Update Wednesday, July 27, 5 p.m. ET:
Dow’s agent, Frank Bilotta, confirmed to Us Weekly that the actor passed away on Wednesday morning. His death was also announced via his official Facebook page.
“We have received confirmation from Christopher, Tony’s son, that Tony passed away earlier this morning, with his loving family at his side to see him through this journey,” his management team wrote. “We know that the world is collectively saddened by the loss of this incredible man. He gave so much to us all and was loved by so many. One fan said it best — ‘It is rare when there is a person who is so universally loved like Tony.'”
They added, “Our heart goes out to Tony’s wife, Lauren, who will miss her soulmate of 42 years … To his son, Christopher, who will dearly miss his father, who was also his best friend* … to his daughter-in-law, Melissa, who loved him like her own father … To his Granddaughter, Tyla, who will undoubtedly carry on her Grandfather’s kind soul, To his Brother Dion and Sister-in-Law, Judy, and to all of his extended family and friends. Words cannot express how much we will all feel his absence, but will cherish the memories he left to each and every one of us.”
As for Tony’s son Christopher, the social media post quoted him as saying: “Although this is a very sad day, I have comfort and peace that he is in a better place. He was the best Dad anyone could ask for. He was my coach, my mentor, my voice of reason, my best friend, my best man in my wedding, and my hero. My wife said something powerful and shows the kind of man he was. She said: ‘Tony was such a kind man. He had such a huge heart and I’ve never heard Tony say a bad or negative thing about anyone.’”
Updated Tuesday, July 26 at 4 p.m. ET:
Dow is “in his last hours,” the actor’s son, Christopher Dow, clarified to Fox News after the sitcom star’s death was prematurely announced earlier on Tuesday.
“This is a difficult time,” Christopher said. Yes he is still alive but in his last hours. Under hospice care.”
The Facebook post announcing Tony’s death has since been deleted.
Original story continues below:
Leave It to Beaver star Tony Dow, who portrayed Wally Cleaver on the 1950s sitcom, has died at age 77.
The late actor’s death was announced Tuesday, July 26, via his official Facebook page.
“It is with an extremely heavy heart that we share with you the passing of our beloved Tony this morning. Tony was a beautiful soul – kind, compassionate, funny and humble,” his management team wrote, per NBC News. “It was truly a joy to just be around him. His gentle voice and unpretentious manner was immediately comforting and you could not help but love him. The world has lost an amazing human being, but we are all richer for the memories that he has left us.”

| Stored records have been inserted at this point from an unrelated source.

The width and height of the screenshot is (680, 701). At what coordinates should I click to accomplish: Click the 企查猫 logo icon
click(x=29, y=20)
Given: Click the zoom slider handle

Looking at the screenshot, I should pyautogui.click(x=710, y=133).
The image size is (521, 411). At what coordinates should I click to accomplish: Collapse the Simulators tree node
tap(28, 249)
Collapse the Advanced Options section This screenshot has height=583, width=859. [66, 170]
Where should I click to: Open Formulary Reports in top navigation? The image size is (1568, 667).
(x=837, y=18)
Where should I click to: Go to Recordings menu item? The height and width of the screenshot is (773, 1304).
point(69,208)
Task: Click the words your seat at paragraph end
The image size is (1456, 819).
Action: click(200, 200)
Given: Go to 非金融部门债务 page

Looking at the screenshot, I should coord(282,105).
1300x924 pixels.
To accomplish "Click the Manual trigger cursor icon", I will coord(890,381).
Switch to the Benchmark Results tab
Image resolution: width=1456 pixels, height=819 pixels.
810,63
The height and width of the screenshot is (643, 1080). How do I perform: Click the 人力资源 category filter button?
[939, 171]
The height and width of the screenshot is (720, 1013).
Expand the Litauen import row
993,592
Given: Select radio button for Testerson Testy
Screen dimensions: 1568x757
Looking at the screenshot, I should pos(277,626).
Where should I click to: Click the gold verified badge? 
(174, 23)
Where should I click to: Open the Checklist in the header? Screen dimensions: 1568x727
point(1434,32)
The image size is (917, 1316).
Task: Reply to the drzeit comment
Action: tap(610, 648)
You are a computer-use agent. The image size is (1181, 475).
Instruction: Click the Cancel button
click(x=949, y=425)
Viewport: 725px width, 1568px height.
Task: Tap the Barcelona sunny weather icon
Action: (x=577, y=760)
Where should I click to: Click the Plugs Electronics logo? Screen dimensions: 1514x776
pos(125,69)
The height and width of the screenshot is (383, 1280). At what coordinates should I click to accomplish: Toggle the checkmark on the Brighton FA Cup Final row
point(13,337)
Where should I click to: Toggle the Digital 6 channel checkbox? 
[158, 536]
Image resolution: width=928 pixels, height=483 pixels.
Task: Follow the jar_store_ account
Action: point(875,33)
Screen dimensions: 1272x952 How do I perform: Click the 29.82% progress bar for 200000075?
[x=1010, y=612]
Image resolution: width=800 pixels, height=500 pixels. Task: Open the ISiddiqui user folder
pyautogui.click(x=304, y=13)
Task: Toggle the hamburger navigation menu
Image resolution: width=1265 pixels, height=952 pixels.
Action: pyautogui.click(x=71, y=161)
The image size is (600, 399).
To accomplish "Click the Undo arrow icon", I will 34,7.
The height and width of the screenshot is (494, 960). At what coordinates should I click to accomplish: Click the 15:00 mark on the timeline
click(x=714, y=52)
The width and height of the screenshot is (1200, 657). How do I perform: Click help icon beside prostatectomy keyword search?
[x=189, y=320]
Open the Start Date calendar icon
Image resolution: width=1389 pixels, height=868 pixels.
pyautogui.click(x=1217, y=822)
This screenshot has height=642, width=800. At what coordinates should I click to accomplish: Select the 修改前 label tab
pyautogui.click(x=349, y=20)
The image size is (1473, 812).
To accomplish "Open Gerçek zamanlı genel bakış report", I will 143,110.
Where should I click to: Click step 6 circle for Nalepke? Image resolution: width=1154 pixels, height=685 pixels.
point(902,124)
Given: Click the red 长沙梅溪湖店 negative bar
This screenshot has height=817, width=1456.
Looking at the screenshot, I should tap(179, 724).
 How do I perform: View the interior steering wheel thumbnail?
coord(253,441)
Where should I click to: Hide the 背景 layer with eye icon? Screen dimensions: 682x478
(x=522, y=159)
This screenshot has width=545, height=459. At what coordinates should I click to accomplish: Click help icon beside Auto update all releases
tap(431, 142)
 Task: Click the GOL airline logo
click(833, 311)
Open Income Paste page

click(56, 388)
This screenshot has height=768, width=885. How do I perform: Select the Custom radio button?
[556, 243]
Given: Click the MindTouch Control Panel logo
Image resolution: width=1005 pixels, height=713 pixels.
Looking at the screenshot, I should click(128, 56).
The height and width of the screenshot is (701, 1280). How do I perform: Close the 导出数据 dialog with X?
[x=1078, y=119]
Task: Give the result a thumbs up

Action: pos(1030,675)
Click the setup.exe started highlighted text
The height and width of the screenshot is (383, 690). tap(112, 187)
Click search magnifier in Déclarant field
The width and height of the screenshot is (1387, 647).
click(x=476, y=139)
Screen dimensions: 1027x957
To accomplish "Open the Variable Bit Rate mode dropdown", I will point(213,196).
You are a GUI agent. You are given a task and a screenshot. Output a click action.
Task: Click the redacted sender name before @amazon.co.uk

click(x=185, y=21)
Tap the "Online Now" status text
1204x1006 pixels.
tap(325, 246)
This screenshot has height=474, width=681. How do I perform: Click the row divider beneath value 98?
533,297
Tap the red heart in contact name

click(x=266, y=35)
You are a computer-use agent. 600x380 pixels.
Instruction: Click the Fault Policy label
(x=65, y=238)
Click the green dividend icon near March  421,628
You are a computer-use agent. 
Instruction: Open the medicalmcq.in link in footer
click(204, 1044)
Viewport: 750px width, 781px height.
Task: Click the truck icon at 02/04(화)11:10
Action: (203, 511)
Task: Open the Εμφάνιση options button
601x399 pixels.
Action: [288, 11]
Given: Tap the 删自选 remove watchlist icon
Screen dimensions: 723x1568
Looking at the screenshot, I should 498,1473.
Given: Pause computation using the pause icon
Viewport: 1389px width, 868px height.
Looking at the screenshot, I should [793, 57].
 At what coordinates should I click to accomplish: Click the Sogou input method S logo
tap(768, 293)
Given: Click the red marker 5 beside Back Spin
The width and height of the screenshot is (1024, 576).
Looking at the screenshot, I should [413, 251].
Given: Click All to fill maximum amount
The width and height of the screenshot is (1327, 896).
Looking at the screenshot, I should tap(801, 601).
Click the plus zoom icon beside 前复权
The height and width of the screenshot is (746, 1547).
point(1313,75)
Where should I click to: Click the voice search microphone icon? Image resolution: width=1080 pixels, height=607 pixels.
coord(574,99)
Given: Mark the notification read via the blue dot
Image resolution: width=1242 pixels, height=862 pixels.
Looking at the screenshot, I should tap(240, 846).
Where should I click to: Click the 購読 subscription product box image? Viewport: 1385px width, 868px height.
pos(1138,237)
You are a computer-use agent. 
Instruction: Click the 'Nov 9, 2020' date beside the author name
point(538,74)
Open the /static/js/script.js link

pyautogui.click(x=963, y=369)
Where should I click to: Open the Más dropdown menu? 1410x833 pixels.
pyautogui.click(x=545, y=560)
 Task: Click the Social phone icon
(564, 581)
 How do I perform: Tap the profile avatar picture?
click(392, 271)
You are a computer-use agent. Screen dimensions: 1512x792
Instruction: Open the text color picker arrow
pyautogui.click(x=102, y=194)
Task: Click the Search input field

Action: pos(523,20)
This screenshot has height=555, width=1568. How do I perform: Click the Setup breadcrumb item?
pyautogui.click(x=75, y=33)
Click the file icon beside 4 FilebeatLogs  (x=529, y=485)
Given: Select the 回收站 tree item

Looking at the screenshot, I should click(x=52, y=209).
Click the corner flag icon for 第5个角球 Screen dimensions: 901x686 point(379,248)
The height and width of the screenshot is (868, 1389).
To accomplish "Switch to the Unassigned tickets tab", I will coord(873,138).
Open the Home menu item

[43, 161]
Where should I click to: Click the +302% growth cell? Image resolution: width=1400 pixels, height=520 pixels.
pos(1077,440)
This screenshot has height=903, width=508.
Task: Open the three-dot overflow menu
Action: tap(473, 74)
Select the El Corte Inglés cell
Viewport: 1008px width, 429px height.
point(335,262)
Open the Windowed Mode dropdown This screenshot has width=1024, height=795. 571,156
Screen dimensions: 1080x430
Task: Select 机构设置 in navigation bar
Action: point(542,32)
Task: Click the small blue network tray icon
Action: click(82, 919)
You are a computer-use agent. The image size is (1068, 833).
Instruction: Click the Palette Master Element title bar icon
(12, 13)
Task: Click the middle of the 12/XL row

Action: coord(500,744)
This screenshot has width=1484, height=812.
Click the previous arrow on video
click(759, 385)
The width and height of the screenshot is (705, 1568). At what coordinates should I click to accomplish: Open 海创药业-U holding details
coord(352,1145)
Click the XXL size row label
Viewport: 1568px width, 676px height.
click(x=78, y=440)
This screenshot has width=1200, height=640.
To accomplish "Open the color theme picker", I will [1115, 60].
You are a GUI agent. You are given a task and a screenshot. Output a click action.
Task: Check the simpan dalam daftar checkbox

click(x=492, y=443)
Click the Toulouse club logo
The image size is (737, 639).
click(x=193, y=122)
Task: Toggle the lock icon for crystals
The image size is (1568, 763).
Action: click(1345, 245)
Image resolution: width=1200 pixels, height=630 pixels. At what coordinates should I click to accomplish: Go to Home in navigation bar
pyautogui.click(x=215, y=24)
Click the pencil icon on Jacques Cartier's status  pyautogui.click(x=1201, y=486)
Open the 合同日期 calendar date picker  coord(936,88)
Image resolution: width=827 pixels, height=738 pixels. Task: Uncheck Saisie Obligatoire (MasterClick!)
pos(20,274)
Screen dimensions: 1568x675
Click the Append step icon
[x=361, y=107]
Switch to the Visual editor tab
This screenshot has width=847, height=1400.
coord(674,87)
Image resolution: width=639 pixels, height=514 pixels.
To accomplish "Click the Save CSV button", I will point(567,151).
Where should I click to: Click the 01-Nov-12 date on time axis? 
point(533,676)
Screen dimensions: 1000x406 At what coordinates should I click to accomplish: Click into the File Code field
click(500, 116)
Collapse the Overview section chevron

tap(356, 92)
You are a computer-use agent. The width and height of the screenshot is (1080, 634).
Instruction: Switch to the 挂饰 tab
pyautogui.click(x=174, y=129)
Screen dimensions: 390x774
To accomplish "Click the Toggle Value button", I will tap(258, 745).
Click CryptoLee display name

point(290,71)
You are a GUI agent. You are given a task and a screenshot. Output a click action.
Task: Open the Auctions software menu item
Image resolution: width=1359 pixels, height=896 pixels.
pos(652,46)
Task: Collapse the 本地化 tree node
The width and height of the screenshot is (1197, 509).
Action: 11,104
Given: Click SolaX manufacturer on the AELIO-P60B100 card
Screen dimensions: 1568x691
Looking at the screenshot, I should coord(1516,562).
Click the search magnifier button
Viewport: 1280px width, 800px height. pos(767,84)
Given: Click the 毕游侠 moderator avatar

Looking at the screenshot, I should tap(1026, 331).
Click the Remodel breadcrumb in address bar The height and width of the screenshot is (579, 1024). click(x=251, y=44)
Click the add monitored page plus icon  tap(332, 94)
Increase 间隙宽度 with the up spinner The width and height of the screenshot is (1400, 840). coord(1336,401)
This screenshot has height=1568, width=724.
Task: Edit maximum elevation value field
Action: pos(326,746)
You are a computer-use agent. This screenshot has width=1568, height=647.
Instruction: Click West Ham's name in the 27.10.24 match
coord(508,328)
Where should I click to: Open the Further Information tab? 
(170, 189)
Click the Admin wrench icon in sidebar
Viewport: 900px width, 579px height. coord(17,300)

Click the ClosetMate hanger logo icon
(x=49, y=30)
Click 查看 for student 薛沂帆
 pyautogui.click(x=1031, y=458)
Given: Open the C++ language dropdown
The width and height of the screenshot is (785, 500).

The post continued: “From the warm reminiscences of Wally Cleaver to those of us fortunate enough to know him personally — thank you Tony. And thank you for the reflections of a simpler time, the laughter, the friendship and for the feeling that you were a big brother to us all. We will miss you.”
Dow’s death comes two months after his wife, Lauren Shulkind, announced that her husband had “once again been diagnosed with cancer.”
“Dear friends and fans of Tony Dow, I have some very sad news to share with you,” she wrote via his official Facebook at the time, Variety noted. “Unfortunately, Tony has once again been diagnosed with cancer. He is approaching this reality so bravely, but it is truly heartbreaking. We want to thank you in advance for your caring thoughts. Our Love, Lauren & Tony.”
Dow portrayed Beaver’s older brother, Wally, on the 1950s sitcom from 1957 to 1963. He later reprised the beloved role for another six years on The New Leave It to Beaver, which aired from 1983 to 1989, as well as in the Still the Beaver TV movie in the early ‘80s.
In addition to his time as the older Cleaver brother, the California native continued to score TV roles throughout the next several decades, including a starring role in 153 episodes of Never Too Young in the mid-‘60s. In the ‘70s and ‘80s, Dow made appearances on Lassie, My Three Sons, Mr. Novak, Murder, She Wrote and Charles in Charge.
The Freddy’s Nightmares alum acted sporadically in the ‘90s and 2000s, with a two-episode arc on Diagnosis Murder in 1999 and a part in the David Spade comedy Dicky Roberts: Former Child Star in 2003. His final acting appearances were in a 2015 episode and a 2016 episode of Suspense.